DMAA Releases Consensus Guidelines on Measuring Outcomes
WASHINGTON, DC—The Disease Management Association of America (DMAA) today released widely anticipated consensus guidelines on recommended practices for measuring outcomes in chronic disease management programs.
The DMAA Outcomes Guidelines Report, which the association unveiled at its 8th Annual Disease Management Leadership Forum, in Denver, represents more than a year of work by DMAA leaders, its corporate and individual members and prominent external stakeholders, including the National Committee for Quality Assurance (NCQA) and The Joint Commission.
"These guidelines represent an unprecedented level of consensus among all stakeholders in chronic disease management and care coordination," DMAA Executive Director Tracey Moorhead said. "Throughout our process of developing the guidelines, we emphasized an inclusive, transparent process, and the final document reflects that."
In late 2005, DMAA developed a member survey to determine common industry practices for measuring disease management program outcomes. DMAA launched the survey in January 2006 and enlisted the University of Chicago's National Opinion Research Center to analyze and report on its results. That analysis identified common threads in outcomes measurement and areas of divergence. Through its Outcomes Steering Committee and committee work groups, DMAA worked to build consensus around practices for which less agreement existed.
"The challenge of this project—and the real testament to its success—was building consensus around those aspects of outcomes measurement not commonly approached in the same way by evaluators," said Donald E. Fetterolf, MD, MBA, co-chair of the Outcomes Steering Committee and a DMAA Board of Directors member. "It was these divergent evaluation methods, and the confusion they created among disease management purchasers, that provided the spark for this project."
Committee Co-Chair and Board Member Sue Jennings, PhD, agreed. "Working toward a consistent, reliable approach to measuring outcomes will help ease concerns about disease management's value," she said. "Our experience has been that disease management provides positive clinical and financial outcomes. Now we have a strong foundation for demonstrating that to others."
With its guidelines, DMAA successfully balanced the need for innovation in a still-evolving area of health care with the desirability of appropriate standardization, DMAA President Christobel Selecky said.
"Outcomes measurement is a natural area for standardization, but challenging because of the need to balance statistical validity with the practical realities of delivering programs to real people in real settings," she said. "Our goal was to convene all stakeholders to begin building a credible, standardized approach to measuring and demonstrating the humanistic, clinical and financial effectiveness of disease management.

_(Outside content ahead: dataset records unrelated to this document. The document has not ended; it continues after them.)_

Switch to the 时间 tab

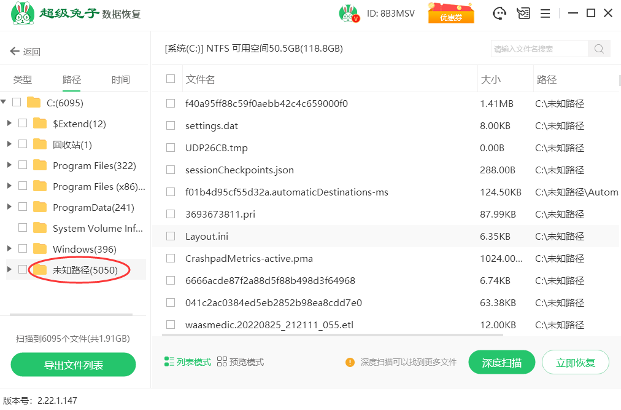[x=120, y=79]
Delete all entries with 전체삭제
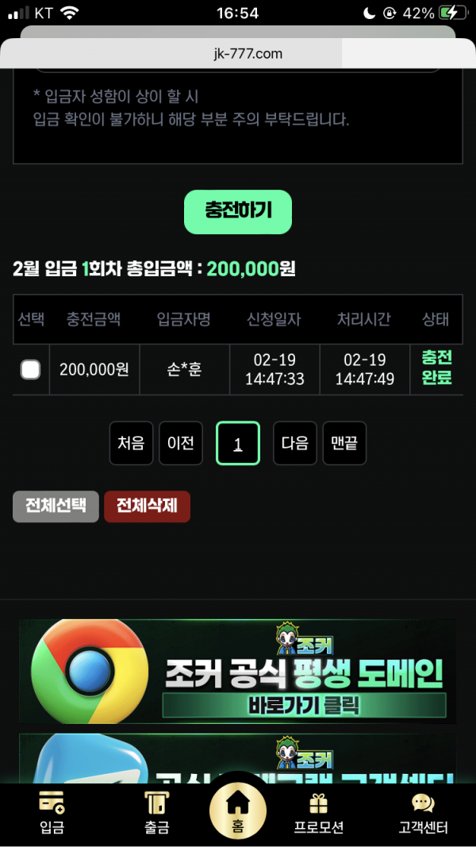 tap(148, 506)
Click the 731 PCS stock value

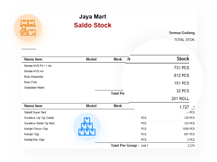pos(181,68)
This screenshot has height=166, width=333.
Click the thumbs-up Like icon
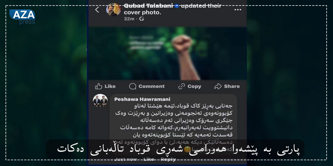99,86
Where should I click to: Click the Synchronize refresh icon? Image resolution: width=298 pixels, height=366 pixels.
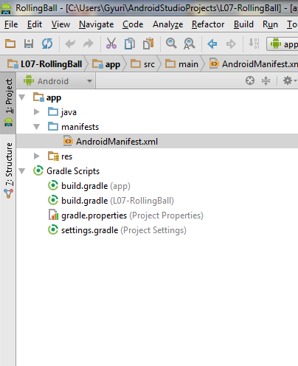click(x=47, y=44)
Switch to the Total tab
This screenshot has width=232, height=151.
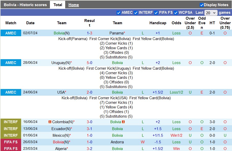tap(58, 5)
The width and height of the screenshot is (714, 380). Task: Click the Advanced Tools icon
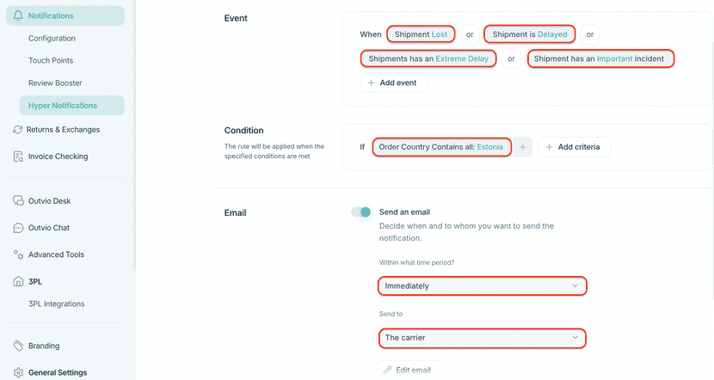coord(18,254)
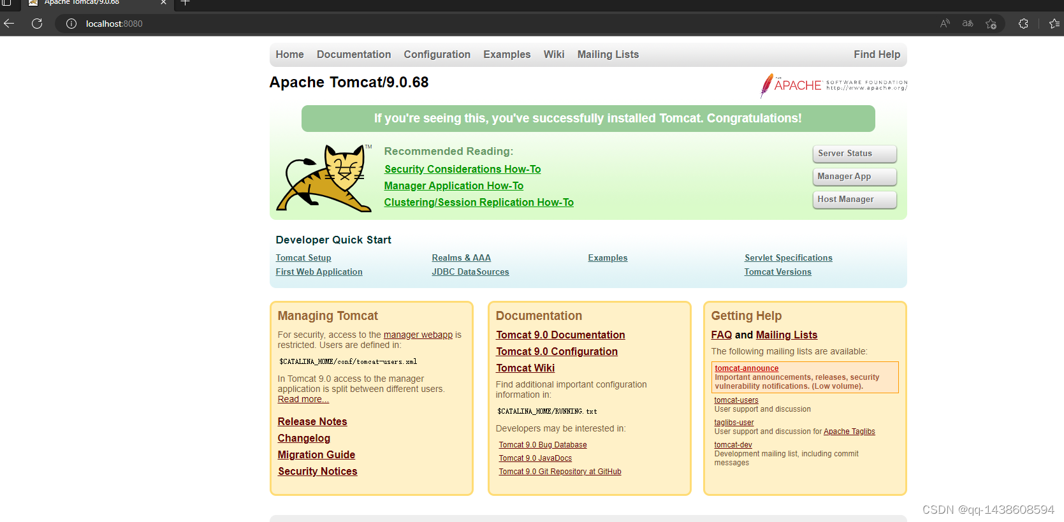Viewport: 1064px width, 522px height.
Task: Open the Tomcat 9.0 Bug Database link
Action: (543, 445)
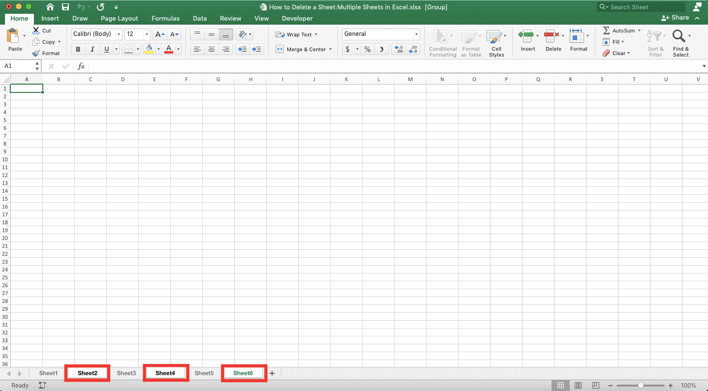
Task: Click inside the formula bar
Action: (344, 65)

"The report we release today represents a significant step toward that goal, and I commend the work of the committee and DMAA staff in getting us to this point. In the coming year, we will further refine and enhance these guidelines to reflect the continued learning and experience of all our partners in this endeavor."
The guidelines document provides background on the outcomes project, a "topline" recommendation summary and detailed narrative for each recommendation. It also includes literature references and an appendix of diagnostic and claims codes relevant to assessing clinical outcomes. DMAA offers the code list, which parallels that in its "Dictionary of Disease Management Terminology," as a starting point for clinical measures, which the association will explore in greater depth in 2007 under a second phase of the outcomes project.
Prominent among DMAA's recommended guidelines are use of pre-post study design that incorporates, whenever possible, an equivalent, concurrent comparison group; measurement methods for program identification, qualification for evaluation and Trend that incorporate the principle of equivalence between baseline and intervention groups; and a measurement period of one year for baseline and subsequent years. DMAA also recommends criteria and timeframes for inclusion in an evaluation study, look-back, definition of a member month and claims run-out.
For financial measures, DMAA recommends:
Beyond clinical and financial measures, DMAA offers guidance on measuring general mental and physical health status, participant satisfaction, lifestyle behaviors and medication adherence.
DMAA solicited comment on a draft of its guidelines at a Sept. 11, 2006, roundtable co-hosted by DMAA, AHRQ and the Joint Commission at AHRQ headquarters, in Gaithersburg, Md. Roundtable participants included prominent accrediting and quality organizations, corporate and business coalition representatives, actuaries and other stakeholders. DMAA also won comment and support from URAC, NCQA and other quality leaders throughout the process. The DMAA Board unanimously approved the final guidelines at its Nov. 9 meeting.